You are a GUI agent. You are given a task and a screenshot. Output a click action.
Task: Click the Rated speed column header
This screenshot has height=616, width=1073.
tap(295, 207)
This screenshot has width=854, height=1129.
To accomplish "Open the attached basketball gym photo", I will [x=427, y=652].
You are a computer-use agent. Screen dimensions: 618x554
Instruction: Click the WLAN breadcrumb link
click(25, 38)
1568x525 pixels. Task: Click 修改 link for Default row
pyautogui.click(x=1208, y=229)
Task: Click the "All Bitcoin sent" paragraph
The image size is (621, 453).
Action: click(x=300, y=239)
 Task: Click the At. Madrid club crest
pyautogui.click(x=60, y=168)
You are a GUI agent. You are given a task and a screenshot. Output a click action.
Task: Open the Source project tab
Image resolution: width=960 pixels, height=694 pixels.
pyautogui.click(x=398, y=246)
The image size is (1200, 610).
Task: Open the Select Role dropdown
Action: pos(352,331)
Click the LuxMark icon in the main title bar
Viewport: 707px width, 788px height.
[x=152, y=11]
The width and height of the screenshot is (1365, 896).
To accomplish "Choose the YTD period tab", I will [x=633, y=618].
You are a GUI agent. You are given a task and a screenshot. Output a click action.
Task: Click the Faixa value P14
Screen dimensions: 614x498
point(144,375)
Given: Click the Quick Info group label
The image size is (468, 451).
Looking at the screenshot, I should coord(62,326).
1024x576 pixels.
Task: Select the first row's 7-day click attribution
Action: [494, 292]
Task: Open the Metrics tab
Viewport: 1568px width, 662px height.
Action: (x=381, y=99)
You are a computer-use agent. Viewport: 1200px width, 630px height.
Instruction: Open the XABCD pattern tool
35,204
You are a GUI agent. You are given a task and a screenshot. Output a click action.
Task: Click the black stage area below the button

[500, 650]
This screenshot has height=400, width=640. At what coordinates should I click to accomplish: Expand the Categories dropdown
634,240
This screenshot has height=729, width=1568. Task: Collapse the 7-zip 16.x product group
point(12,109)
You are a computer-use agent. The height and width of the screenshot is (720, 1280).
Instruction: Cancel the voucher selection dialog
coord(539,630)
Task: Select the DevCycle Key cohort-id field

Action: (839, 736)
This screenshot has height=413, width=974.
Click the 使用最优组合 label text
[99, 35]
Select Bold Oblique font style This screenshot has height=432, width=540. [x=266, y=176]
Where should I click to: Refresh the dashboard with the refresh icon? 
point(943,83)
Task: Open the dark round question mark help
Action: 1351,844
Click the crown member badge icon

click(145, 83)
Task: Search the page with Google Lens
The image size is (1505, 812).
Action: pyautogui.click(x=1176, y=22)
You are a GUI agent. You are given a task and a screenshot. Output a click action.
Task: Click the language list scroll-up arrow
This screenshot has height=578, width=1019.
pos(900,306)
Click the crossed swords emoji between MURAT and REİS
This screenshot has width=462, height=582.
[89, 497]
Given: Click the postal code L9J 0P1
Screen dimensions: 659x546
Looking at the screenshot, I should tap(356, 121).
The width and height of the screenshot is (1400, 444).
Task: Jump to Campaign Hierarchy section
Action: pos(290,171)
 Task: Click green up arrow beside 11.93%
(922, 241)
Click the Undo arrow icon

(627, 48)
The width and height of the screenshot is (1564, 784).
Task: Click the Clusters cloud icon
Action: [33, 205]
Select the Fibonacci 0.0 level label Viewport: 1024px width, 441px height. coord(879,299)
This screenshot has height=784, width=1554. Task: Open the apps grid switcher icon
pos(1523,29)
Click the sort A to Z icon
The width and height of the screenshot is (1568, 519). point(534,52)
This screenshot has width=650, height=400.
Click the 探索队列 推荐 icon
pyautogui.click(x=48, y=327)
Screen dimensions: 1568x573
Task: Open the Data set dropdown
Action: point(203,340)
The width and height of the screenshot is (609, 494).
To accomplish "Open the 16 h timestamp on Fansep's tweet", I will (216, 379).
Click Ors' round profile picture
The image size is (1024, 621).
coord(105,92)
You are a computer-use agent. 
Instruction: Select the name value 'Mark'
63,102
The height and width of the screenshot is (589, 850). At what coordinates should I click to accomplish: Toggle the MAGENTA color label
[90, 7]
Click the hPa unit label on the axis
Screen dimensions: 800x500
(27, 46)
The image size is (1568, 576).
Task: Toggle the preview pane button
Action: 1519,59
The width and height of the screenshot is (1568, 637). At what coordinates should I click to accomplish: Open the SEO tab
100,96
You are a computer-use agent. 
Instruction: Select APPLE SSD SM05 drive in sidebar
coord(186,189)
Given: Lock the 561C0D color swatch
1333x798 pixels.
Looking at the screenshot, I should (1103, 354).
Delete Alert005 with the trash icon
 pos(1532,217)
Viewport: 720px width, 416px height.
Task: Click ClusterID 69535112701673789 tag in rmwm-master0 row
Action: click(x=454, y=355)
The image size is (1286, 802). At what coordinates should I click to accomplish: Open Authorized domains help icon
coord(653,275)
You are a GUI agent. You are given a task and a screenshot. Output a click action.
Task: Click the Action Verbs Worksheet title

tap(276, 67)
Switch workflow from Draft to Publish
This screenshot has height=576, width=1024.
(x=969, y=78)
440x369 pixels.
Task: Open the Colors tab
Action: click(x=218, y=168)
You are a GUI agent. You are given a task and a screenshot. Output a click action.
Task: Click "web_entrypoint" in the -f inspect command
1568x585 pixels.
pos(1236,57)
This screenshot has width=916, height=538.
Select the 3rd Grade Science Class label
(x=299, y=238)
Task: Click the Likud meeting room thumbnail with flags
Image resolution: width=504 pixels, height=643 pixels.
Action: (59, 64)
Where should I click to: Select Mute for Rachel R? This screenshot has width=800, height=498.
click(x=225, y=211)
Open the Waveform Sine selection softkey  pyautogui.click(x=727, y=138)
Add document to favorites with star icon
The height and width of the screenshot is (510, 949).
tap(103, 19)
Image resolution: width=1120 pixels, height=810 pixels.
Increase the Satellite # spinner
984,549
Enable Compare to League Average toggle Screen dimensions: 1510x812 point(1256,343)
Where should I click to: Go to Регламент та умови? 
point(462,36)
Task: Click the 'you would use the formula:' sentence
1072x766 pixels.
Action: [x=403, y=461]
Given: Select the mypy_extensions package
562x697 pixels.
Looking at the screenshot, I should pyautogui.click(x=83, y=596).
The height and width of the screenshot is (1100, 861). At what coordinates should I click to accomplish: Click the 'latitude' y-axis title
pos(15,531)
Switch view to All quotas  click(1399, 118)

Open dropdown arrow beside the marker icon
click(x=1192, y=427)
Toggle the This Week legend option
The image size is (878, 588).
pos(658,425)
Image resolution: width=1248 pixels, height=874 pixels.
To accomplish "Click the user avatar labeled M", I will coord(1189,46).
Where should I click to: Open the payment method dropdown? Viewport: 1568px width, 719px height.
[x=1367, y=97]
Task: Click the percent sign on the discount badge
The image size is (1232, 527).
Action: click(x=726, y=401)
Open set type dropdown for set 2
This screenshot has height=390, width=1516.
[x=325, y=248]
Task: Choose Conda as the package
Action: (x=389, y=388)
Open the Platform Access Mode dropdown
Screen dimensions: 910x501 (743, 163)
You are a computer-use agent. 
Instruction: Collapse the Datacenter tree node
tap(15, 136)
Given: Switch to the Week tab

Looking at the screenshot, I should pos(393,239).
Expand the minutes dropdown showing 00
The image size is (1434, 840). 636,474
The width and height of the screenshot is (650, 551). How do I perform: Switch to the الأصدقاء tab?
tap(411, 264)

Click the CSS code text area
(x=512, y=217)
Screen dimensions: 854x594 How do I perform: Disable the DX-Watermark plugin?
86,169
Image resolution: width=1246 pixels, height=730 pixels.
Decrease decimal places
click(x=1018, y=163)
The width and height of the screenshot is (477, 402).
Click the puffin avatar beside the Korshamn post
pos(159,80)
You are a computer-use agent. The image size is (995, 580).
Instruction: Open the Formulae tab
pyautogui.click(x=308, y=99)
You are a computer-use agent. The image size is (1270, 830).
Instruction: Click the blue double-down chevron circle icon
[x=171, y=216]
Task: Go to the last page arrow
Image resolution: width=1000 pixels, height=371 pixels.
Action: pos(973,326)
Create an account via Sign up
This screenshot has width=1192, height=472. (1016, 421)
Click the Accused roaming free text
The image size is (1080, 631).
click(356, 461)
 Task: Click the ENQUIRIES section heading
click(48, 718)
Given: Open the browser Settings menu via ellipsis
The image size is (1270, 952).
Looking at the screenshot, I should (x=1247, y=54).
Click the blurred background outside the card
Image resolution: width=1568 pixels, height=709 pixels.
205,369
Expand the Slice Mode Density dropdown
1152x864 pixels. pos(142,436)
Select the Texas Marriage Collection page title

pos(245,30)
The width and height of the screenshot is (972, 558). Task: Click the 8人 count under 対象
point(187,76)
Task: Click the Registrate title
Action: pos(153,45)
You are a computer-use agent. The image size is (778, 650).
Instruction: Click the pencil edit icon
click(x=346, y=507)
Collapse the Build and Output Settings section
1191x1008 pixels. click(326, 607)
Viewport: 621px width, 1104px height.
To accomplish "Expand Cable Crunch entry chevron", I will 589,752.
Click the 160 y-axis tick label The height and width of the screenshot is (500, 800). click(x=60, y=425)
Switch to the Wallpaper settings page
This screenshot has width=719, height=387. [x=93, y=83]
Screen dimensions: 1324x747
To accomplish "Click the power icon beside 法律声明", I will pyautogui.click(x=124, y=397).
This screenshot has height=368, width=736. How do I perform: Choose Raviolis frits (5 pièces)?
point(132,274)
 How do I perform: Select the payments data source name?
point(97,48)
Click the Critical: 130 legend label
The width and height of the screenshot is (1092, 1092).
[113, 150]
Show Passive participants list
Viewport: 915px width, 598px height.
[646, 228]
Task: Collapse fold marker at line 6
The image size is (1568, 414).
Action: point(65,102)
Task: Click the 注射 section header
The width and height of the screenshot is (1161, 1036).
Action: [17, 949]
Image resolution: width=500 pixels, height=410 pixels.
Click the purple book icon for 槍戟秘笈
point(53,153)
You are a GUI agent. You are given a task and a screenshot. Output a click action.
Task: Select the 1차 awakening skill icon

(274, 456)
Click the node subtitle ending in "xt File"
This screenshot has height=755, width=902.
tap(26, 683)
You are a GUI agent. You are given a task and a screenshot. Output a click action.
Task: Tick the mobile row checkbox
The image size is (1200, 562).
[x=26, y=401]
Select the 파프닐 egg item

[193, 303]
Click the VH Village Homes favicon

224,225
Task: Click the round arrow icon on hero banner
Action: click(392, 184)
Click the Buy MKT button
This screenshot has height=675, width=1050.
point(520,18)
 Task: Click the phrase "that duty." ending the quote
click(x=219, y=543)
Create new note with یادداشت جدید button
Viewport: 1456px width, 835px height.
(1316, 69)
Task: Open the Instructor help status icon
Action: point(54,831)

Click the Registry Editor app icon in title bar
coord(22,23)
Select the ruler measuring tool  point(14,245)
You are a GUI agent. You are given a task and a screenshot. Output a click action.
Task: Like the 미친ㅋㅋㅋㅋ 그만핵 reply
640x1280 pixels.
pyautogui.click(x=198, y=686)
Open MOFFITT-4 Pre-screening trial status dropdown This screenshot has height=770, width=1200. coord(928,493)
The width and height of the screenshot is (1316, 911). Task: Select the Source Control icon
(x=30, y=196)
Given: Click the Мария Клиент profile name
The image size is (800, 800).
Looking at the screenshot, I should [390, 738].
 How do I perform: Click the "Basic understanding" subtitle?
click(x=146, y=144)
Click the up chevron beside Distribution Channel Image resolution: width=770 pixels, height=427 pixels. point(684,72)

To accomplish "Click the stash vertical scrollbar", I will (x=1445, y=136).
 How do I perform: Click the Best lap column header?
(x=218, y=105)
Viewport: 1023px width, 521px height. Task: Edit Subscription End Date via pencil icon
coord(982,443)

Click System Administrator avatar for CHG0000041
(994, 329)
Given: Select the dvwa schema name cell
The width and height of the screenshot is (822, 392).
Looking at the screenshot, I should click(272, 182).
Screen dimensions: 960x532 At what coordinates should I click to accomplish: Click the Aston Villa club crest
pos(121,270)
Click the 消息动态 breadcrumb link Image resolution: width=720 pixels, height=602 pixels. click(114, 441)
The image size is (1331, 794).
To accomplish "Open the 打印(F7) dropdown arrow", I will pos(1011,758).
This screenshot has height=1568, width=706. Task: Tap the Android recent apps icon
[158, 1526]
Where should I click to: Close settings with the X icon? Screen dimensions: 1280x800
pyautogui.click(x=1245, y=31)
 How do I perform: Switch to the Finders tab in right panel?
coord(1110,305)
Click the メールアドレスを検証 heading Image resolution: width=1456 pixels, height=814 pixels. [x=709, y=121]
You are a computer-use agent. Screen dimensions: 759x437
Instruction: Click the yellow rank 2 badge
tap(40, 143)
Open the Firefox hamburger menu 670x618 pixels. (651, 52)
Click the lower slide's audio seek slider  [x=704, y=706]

▶ Exercise objective: Return word for word the lines above from the line with "Instruction: Click the blue" to the line with "Click the Accused roaming free text", including both and leaving out all others.

▶ Solution to this problem:
Instruction: Click the blue double-down chevron circle icon
[x=171, y=216]
Task: Go to the last page arrow
Image resolution: width=1000 pixels, height=371 pixels.
Action: pos(973,326)
Create an account via Sign up
This screenshot has width=1192, height=472. (1016, 421)
Click the Accused roaming free text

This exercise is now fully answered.